> _What you have to do_
Only the lines from the one containing "Screen dimensions: 1114x677" to the end of the records belong in the output; print them exactly.

Saved data entries:
********

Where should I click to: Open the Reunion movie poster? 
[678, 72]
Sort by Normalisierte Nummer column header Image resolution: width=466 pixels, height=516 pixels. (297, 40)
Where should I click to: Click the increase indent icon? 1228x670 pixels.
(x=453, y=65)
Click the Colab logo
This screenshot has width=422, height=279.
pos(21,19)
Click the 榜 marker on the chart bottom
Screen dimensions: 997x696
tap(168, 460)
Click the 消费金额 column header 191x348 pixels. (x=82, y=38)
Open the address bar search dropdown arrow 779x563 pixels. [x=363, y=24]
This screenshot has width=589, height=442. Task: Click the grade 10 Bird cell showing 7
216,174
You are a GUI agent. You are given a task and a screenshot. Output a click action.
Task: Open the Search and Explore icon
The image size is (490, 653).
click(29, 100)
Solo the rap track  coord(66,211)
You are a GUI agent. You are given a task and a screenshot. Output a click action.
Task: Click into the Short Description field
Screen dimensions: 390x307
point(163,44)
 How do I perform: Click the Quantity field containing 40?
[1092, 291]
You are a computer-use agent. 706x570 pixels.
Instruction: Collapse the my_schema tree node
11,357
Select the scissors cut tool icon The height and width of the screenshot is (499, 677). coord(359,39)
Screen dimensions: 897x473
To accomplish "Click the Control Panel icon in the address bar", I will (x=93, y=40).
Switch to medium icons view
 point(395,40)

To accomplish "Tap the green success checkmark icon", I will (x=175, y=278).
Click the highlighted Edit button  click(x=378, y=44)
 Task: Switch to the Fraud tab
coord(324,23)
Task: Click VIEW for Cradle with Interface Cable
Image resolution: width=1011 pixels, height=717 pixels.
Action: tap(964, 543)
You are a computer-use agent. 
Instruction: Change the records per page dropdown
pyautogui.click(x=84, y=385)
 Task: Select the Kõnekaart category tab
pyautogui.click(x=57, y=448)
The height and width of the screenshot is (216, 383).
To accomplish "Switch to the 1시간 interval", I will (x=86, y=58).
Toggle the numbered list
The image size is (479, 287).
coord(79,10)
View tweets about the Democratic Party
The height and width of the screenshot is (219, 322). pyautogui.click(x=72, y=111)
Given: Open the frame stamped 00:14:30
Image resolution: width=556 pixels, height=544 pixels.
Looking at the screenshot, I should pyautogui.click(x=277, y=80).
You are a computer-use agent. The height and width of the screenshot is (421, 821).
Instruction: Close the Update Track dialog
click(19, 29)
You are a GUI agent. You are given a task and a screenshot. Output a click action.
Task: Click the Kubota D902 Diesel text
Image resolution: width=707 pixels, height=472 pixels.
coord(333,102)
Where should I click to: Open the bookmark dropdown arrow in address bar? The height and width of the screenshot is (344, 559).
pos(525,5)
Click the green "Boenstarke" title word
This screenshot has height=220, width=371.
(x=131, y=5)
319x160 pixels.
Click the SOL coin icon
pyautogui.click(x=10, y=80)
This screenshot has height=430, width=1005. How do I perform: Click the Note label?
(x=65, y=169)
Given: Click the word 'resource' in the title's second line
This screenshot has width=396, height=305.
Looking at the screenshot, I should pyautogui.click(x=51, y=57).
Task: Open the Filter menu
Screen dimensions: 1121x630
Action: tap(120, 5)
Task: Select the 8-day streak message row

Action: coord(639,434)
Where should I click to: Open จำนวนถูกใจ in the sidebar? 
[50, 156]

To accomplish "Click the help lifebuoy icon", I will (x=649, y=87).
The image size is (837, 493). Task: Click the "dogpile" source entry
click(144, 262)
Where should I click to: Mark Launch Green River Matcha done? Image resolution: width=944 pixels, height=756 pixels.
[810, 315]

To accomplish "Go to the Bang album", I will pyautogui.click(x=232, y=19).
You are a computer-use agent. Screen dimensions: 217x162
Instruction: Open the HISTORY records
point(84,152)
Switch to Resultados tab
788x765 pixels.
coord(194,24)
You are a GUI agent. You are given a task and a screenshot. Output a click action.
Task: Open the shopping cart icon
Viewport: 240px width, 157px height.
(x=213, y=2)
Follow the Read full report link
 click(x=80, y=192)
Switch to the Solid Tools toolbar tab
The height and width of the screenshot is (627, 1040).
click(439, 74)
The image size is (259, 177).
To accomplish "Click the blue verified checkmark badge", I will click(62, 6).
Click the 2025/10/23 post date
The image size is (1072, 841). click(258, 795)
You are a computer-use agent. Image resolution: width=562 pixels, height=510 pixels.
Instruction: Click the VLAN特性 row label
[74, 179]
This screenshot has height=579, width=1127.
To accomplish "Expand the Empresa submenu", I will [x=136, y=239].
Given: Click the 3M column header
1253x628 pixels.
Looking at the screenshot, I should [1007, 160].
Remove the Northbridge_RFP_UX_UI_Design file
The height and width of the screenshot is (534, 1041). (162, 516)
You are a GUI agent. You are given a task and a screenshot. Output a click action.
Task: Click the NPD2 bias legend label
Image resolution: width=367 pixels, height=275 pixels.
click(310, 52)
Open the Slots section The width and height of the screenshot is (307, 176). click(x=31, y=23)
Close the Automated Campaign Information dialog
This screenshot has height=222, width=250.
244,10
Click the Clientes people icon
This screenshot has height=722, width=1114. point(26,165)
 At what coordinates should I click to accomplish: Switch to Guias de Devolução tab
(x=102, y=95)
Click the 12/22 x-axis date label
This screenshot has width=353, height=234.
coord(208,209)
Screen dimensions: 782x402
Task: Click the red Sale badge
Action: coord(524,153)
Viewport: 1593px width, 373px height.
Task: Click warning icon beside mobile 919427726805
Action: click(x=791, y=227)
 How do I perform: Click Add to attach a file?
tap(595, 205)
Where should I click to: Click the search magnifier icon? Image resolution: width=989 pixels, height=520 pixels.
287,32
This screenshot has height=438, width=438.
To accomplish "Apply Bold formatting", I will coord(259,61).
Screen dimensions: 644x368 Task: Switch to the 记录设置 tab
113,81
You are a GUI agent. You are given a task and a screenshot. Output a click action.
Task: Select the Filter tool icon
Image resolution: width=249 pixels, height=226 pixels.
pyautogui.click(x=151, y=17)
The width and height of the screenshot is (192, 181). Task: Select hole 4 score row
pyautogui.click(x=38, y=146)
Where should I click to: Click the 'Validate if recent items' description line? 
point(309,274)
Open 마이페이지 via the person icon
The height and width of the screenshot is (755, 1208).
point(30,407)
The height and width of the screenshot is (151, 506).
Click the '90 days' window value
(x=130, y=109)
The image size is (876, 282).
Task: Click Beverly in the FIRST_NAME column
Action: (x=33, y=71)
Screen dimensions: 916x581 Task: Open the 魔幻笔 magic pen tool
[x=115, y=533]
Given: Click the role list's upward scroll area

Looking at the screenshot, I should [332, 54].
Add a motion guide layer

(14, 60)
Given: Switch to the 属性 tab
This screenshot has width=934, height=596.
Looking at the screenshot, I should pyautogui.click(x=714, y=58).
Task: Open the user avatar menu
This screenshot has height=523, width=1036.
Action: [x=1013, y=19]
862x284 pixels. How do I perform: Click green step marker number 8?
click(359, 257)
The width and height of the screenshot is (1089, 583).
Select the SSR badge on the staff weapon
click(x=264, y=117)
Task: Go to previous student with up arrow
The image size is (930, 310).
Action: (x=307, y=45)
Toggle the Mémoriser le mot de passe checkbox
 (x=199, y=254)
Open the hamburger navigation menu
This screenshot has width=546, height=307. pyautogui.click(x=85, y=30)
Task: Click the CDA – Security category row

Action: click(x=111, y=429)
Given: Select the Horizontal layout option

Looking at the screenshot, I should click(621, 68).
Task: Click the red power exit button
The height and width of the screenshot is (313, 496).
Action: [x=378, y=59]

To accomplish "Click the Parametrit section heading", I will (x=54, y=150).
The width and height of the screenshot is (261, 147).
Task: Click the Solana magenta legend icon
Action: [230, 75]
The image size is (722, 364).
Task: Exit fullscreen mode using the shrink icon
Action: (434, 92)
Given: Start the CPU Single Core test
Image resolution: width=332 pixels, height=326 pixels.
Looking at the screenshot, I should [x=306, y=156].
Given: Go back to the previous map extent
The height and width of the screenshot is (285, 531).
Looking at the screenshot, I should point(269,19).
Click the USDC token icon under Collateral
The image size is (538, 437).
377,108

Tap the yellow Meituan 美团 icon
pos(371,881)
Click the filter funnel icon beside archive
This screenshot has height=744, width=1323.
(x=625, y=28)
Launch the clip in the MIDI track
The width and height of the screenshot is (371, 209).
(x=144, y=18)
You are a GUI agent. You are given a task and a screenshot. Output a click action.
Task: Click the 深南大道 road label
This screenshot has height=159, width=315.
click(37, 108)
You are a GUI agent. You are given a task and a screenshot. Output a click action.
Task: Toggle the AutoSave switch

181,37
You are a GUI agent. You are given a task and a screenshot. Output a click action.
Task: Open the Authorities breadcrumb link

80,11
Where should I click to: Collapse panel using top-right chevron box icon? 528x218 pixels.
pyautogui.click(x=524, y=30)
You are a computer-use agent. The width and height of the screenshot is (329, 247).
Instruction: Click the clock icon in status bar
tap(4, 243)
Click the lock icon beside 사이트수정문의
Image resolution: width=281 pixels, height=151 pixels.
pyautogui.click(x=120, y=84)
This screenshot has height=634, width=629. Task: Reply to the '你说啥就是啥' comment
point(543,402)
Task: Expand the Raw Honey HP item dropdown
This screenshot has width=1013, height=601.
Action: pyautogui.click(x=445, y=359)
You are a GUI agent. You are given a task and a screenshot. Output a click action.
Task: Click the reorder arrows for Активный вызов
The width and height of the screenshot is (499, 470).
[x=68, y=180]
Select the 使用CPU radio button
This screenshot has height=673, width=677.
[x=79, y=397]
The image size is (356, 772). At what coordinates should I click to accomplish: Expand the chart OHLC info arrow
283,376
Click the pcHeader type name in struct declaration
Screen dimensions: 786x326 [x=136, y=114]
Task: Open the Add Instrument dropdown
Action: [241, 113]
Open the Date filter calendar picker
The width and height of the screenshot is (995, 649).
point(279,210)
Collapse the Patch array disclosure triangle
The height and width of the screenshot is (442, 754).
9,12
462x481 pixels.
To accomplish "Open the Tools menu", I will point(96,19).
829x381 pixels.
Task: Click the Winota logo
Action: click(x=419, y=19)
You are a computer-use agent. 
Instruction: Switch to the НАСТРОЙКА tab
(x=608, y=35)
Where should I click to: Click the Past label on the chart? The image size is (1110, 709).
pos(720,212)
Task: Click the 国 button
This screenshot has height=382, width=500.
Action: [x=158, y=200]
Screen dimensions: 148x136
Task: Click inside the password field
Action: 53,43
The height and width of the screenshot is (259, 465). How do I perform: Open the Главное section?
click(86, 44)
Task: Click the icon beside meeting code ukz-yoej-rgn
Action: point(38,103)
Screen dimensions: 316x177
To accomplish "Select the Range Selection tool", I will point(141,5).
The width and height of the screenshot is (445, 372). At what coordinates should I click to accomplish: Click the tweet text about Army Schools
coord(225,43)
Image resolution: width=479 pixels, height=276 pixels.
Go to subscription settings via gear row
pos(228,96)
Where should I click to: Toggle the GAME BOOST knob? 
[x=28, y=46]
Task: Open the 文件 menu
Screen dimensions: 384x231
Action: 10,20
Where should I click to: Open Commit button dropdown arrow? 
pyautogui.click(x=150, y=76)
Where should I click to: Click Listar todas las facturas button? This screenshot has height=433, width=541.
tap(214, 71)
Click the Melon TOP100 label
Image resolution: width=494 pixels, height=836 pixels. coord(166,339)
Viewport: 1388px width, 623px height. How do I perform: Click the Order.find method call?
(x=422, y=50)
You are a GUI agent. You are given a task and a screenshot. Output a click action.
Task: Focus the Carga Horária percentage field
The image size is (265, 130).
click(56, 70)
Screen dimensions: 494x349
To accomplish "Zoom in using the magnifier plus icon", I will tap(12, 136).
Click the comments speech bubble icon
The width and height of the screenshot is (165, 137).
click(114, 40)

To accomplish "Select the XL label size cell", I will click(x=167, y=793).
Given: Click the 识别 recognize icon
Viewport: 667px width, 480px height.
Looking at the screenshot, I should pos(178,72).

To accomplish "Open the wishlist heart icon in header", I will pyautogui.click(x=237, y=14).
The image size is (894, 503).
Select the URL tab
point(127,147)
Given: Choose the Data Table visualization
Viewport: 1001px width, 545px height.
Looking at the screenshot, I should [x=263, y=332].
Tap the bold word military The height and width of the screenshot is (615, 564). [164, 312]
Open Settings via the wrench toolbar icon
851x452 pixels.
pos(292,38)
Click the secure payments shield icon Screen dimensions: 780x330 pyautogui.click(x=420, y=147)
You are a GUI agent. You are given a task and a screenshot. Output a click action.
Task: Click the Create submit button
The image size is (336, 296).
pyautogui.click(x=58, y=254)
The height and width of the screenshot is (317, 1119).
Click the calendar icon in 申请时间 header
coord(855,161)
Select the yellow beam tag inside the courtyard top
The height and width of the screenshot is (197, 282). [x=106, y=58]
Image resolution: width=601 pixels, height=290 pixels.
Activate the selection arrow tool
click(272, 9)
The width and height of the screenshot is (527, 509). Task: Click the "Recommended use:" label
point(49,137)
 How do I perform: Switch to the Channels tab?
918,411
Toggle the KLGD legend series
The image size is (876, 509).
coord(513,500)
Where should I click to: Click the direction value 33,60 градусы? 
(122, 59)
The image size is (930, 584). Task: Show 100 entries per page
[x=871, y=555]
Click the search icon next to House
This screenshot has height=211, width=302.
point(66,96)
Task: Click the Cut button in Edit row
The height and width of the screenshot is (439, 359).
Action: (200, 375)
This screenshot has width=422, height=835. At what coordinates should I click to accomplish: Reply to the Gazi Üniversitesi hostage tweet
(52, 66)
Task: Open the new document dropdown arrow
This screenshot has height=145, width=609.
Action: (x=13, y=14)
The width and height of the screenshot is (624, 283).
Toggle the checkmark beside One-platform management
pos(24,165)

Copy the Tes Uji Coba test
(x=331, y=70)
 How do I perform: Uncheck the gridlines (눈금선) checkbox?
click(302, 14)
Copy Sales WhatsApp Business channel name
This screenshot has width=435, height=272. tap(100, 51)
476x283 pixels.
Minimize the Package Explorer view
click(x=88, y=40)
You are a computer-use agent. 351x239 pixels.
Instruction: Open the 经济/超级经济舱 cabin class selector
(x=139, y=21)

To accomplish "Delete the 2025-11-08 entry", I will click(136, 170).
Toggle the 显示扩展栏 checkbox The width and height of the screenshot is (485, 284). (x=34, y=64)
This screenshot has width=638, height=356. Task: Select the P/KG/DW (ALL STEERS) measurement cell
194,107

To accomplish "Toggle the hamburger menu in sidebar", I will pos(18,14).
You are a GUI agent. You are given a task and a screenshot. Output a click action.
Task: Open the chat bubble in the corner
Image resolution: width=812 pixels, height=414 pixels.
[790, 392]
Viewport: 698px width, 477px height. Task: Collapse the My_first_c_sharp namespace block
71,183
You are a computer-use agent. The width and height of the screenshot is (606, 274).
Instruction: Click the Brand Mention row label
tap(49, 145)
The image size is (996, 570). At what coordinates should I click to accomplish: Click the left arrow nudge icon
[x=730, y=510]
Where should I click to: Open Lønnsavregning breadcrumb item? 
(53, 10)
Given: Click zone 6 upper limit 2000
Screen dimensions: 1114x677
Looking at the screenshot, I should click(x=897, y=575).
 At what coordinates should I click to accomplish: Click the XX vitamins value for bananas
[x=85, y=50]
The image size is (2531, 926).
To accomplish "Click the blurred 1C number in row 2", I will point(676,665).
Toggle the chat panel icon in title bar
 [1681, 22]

********

> _Response below_
Screen dimensions: 1114x677
Looking at the screenshot, I should click(x=897, y=575).
 At what coordinates should I click to accomplish: Click the XX vitamins value for bananas
[x=85, y=50]
The image size is (2531, 926).
To accomplish "Click the blurred 1C number in row 2", I will point(676,665).
Toggle the chat panel icon in title bar
 [1681, 22]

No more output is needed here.